Our letter mentions American naval officer Charles Stewart McCauley (1793-1869) whom Pierce had ordered to protect American interests in Cuba during his administration. At the outbreak of the Civil War McCauley destroyed ships and supplies at theGosport Shipyard (modern Norfolk Naval Shipyard) to prevent them from falling into enemy hands.

 

American fiction writer Nathaniel Hawthorne (1804-1864) is best known as the author of The Scarlet Letterand The House of the Seven Gables. Hawthorne lived in Concord, Massachusetts until July 1853, when Pierce, a college friend, appointed him to a diplomatic post abroad. He lived in Europe for seven years. He and Pierce were extremely close friends and they were traveling together when Hawthorne died.

 

Jefferson Davis served as Pierce’s secretary of war from 1853 until 1857 when he took office, again, as U.S. senator from Mississippi. When Mississippi withdrew from the Union in January 1861, Davis resigned his seat and became the provisional (and later elected) president of the Confederate States of America. Davis’ wife Varina Davis (1826-1906) often acted as his secretary, penning and even signing his correspondence.

 

Prior to his career in politics, Pierce practiced law with Colonel John Hatch George (1824-1888) in Concord, New Hampshire. George, at various times, was partner in law firms with New Hampshire Congressman Charles Hazen Peaslee (1804-1866), adjutant general of the State militia. 

 

Harvard-educated doctor and volunteer militia surgeon George Bailey Loring (1817-1891) was postmaster of Salem, Massachusetts beginning in 1853, but was not reappointed, prompting Pierce’s surprise as our letter suggests.

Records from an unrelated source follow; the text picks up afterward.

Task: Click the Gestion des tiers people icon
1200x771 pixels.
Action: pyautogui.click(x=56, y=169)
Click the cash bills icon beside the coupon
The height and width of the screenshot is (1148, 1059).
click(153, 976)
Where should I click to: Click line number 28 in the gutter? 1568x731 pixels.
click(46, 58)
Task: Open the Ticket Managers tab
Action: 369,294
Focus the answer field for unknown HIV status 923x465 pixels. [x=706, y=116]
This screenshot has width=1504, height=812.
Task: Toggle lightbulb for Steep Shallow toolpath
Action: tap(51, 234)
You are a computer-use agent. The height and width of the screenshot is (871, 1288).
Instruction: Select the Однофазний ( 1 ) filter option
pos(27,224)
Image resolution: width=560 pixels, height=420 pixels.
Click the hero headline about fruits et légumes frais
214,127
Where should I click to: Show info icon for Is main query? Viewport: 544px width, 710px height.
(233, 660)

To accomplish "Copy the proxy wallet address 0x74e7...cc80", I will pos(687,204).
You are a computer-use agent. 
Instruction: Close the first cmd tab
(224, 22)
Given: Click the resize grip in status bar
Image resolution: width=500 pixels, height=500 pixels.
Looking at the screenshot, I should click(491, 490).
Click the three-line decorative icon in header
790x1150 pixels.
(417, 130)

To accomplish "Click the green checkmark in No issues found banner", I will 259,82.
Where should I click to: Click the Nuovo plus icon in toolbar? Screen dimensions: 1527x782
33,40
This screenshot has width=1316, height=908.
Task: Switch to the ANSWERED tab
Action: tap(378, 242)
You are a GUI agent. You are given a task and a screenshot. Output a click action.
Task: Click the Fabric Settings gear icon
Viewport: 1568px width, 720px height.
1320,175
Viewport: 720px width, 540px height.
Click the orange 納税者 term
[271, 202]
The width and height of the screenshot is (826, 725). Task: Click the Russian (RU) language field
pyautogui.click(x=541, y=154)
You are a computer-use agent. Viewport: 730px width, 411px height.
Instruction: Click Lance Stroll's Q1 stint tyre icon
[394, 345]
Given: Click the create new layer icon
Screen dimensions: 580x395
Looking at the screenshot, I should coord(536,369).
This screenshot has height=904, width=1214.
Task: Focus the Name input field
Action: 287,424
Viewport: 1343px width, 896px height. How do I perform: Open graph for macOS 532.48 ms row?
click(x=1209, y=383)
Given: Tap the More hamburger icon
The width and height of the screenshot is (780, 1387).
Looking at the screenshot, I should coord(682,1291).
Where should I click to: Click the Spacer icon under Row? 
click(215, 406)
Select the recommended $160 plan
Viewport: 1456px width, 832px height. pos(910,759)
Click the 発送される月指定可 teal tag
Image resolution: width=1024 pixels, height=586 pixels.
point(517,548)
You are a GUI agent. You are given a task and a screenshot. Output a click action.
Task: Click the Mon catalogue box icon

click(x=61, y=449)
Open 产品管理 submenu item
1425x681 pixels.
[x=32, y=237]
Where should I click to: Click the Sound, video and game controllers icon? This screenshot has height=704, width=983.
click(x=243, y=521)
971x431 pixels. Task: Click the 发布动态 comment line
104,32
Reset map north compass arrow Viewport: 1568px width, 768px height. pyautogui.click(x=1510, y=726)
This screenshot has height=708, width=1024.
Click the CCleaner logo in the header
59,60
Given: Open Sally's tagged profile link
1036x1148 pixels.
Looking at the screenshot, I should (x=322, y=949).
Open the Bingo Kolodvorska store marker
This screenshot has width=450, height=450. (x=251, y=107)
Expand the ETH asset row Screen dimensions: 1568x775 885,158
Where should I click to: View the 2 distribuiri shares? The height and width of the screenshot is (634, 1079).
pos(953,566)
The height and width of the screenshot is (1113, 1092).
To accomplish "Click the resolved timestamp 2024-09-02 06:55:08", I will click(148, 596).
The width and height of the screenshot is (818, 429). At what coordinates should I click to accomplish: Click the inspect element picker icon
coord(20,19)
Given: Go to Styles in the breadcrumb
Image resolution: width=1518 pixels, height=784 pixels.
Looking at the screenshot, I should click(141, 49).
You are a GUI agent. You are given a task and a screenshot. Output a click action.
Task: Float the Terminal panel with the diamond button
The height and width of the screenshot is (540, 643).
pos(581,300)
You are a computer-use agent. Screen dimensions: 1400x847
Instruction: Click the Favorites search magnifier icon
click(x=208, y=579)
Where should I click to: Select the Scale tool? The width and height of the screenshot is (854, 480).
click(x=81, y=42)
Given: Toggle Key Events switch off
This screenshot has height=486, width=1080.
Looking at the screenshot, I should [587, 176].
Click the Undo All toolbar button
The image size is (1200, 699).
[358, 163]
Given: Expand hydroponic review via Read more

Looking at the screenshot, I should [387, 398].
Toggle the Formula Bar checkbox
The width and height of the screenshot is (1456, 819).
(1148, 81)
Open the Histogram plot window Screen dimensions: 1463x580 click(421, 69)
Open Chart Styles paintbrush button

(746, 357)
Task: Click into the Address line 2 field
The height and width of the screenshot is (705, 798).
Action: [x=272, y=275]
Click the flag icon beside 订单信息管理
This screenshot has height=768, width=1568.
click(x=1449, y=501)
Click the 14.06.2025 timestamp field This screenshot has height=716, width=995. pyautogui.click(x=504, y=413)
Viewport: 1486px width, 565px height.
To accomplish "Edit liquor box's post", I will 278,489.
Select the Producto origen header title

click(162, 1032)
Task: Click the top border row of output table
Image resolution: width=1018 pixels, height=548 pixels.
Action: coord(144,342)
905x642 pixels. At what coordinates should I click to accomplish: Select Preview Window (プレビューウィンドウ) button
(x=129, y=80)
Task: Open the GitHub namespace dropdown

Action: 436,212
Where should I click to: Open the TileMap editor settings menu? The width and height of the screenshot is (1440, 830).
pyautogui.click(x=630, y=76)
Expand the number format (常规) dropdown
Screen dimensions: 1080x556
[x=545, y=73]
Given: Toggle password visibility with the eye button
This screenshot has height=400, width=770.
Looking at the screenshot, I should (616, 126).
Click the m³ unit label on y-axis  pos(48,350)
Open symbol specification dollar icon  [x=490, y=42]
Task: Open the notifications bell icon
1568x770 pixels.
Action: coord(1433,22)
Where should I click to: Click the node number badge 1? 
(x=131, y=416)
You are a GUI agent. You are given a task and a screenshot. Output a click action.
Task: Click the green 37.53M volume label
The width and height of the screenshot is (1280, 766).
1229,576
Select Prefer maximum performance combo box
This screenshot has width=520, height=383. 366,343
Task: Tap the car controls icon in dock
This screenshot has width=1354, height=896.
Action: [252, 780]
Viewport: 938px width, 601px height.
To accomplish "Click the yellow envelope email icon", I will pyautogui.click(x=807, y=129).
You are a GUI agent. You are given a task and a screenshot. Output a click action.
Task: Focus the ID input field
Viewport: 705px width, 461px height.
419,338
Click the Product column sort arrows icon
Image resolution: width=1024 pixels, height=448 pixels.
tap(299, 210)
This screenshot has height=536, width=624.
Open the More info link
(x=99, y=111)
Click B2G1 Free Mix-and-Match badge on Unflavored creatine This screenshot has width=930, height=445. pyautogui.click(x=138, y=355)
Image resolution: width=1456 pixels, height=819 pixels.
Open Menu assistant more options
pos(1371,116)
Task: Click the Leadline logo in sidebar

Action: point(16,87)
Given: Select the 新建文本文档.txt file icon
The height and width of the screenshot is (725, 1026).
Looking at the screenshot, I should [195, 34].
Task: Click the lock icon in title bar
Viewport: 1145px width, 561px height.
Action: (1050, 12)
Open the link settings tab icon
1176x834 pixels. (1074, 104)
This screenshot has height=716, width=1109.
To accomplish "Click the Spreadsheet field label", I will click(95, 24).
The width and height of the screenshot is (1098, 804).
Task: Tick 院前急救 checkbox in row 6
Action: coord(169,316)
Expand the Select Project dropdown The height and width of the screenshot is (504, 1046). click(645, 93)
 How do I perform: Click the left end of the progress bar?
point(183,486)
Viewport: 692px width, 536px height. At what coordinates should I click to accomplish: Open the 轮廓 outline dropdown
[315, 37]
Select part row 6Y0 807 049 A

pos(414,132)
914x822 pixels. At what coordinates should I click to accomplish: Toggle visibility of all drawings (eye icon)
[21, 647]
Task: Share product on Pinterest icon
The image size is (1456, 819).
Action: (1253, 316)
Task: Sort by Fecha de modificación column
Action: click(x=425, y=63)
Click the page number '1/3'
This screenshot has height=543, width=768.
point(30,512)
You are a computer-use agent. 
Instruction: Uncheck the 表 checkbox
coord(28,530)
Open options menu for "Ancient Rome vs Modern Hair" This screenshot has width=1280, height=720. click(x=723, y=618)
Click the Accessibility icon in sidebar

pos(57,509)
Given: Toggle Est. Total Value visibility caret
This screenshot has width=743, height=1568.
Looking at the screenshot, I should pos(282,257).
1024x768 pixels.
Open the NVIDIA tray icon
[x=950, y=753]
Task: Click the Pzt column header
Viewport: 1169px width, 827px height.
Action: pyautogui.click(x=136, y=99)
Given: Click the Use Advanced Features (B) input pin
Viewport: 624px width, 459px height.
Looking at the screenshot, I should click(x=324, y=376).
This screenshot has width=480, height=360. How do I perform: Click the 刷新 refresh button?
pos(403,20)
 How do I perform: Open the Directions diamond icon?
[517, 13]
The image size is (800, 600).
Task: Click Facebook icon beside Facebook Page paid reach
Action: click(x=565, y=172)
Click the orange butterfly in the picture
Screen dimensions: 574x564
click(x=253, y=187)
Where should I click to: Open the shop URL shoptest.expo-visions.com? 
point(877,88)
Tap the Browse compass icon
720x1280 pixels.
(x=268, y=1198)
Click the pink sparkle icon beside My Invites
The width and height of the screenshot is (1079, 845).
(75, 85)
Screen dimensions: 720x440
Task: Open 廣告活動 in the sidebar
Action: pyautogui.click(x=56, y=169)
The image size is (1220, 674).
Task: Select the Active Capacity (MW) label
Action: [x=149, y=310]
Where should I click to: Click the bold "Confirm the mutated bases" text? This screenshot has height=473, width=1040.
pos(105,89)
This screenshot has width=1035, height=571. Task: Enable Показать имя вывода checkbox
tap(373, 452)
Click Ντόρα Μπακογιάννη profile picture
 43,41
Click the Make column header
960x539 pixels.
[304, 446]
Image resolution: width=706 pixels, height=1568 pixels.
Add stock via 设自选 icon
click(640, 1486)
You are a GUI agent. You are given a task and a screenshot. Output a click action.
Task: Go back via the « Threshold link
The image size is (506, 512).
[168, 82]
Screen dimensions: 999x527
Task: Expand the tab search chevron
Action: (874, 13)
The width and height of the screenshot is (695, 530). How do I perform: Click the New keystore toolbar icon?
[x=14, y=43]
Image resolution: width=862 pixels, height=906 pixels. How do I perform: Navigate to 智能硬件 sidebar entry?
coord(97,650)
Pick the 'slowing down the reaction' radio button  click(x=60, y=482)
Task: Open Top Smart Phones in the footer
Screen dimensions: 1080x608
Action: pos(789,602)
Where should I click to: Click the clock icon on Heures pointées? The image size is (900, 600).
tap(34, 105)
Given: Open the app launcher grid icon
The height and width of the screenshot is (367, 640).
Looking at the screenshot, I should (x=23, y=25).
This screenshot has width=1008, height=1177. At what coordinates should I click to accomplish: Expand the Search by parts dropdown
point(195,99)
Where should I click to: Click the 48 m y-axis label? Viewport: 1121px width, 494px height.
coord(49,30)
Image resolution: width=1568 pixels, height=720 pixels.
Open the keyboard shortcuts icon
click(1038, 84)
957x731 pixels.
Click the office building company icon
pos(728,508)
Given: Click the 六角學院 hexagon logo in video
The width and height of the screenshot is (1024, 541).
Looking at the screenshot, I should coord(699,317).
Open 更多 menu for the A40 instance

Loring went on to become a delegate to the Republican National Convention and was elected to Congress in 1877.

 

William Medill (1802-1865) served as Democratic governor of Ohio from 1853-1856 and was first comptroller of the United States Treasury from 1857 to 1861.

 

John James Gilchrist (1809-1858) was a Harvard-educated attorney who served in the New Hampshire House of Representatives. Pierce nominated him to the Court of Claims, where he served from 1855 until his death, three years later.

 

Our letter was written at the beginning of Pierce’s stay in Madeira in the company of John Louis O’Sullivan (1813-1895), a Democrat and American newspaper columnist best remembered for coining the term “manifest destiny.” He served as American minister to Portugal under Pierce, and although he opposed civil war, after the outbreak of hostilities, he supported the Confederacy, penning pamphlets that supported its cause.  He remained abroad until the 1870s.

 

This remarkably long, unpublished letter remained in the Fish family until just recently. Written on three folded sheets of the monogrammed stationery of O’Sullivan’s wife Susan. Folded and fine. Accompanied by the original free-franked envelope with red wax seal.